Las soluciones que dicta la denominada “ortodoxia económica” son conocidas: reducción generalizada del gasto público, flexibilización del empleo (es decir, eliminación de trabas sociales para el despido), etc. Son las soluciones liberales típicas, que en España ya han funcionado varias veces (por ejemplo, después de 1996), pero que exigen dinero barato, tipos bajos e inflación controlada. ¿Estamos en condiciones de reducir el gasto público? En 1996 era posible porque el sector público era todavía extenso, pero hoy es exiguo. ¿Estamos en condiciones de asegurar tipos de interés bajos?
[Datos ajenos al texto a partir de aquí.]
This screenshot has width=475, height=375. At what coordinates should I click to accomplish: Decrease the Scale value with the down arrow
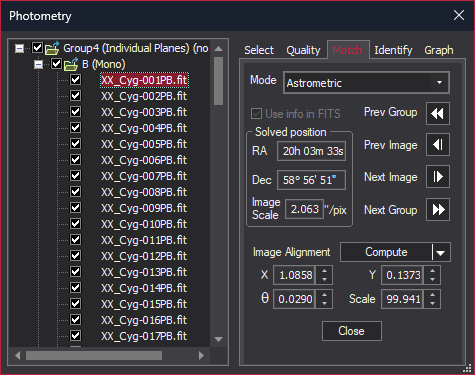click(432, 303)
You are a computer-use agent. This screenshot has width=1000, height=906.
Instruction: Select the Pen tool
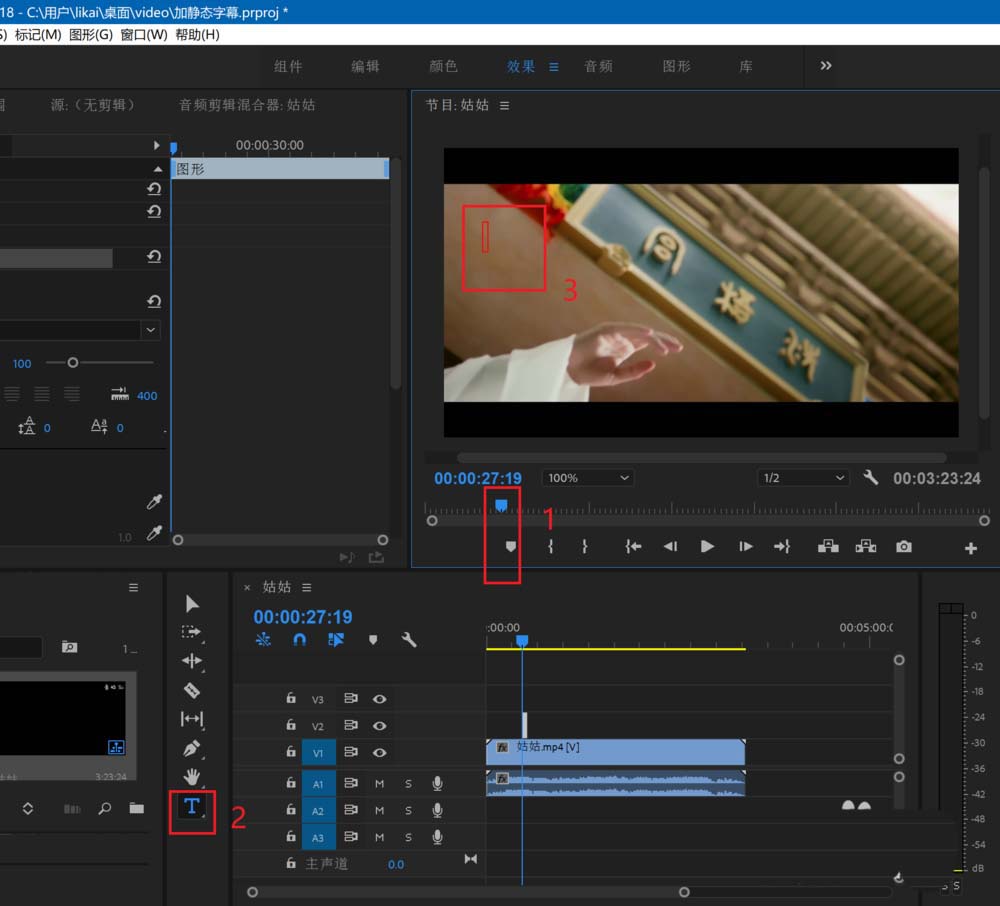pyautogui.click(x=192, y=748)
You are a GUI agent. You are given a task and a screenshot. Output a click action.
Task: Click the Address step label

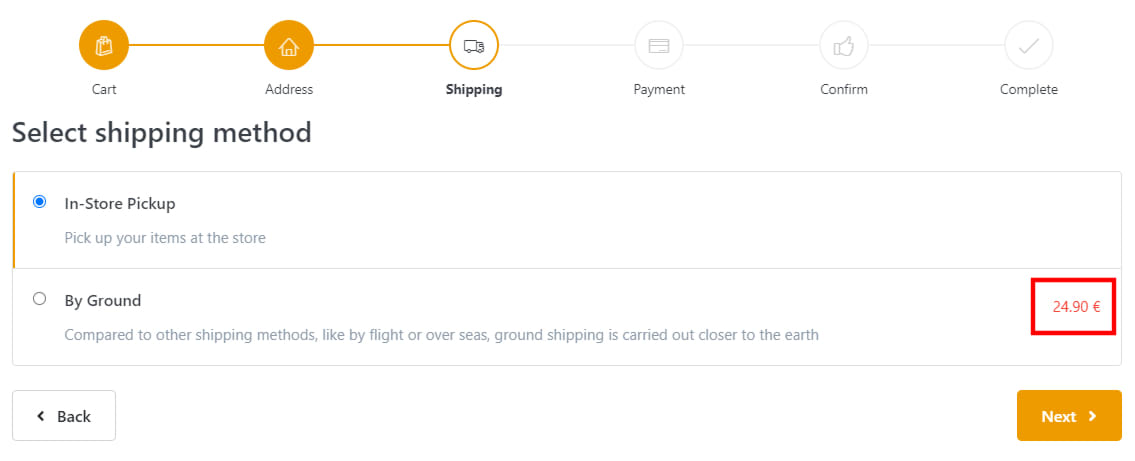289,89
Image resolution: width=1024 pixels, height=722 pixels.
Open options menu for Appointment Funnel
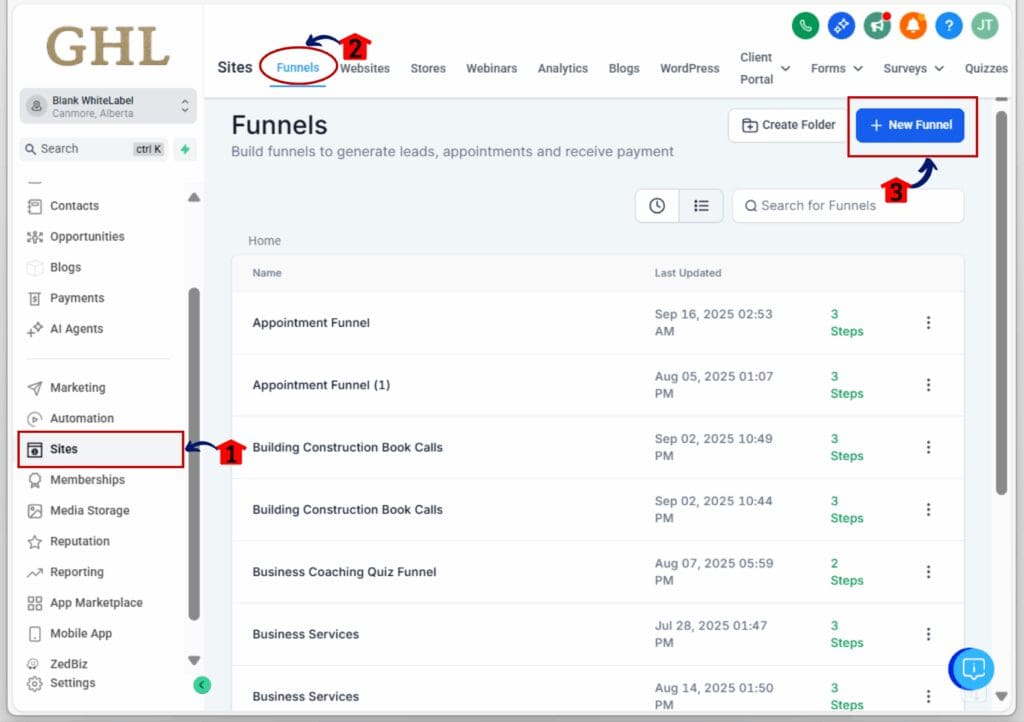coord(929,322)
No, porque eso depende del Banco Central Europeo, que apunta exactamente en dirección opuesta. ¿Estamos en condiciones de flexibilizar aún más el empleo? No, salvo que se reduzca al mínimo la seguridad laboral de los trabajadores. La situación es descabellada. Probablemente un nuevo periodo de política “aznarista” permitiría paliar la situación, pero no será de un día para otro y tampoco ahorrará un buen número de sacrificios.
 
Qué economía queremos
 
El gran debate económico que España debe plantearse, incluso si no hubiera existido esta crisis, es el de la viabilidad de la economía nacional. Suele argüirse que el propio concepto de “economía nacional” carece de vigencia en los tiempos de la globalización. No es verdad: al contrario, la globalización hace que las economías nacionales sean más frágiles y que deban plantearse con mayor insistencia qué estructura deben adoptar para sobrevivir.
 
España no puede seguir viviendo de la ilusión de una burbuja financiera y crediticia suspendida sobre el aire en un país incapaz de garantizar su autonomía energética ni el control de sus precios en productos básicos, con todos los huevos puestos en las cestas del sector servicios. Hace falta una perspectiva nacional para la economía española. La economía globalizada no la necesita, pero los ciudadanos españoles, sí. El primer paso debería ser dotar a nuestro mercado interior de los mecanismos necesarios para no estar al albur de las tormentas exteriores.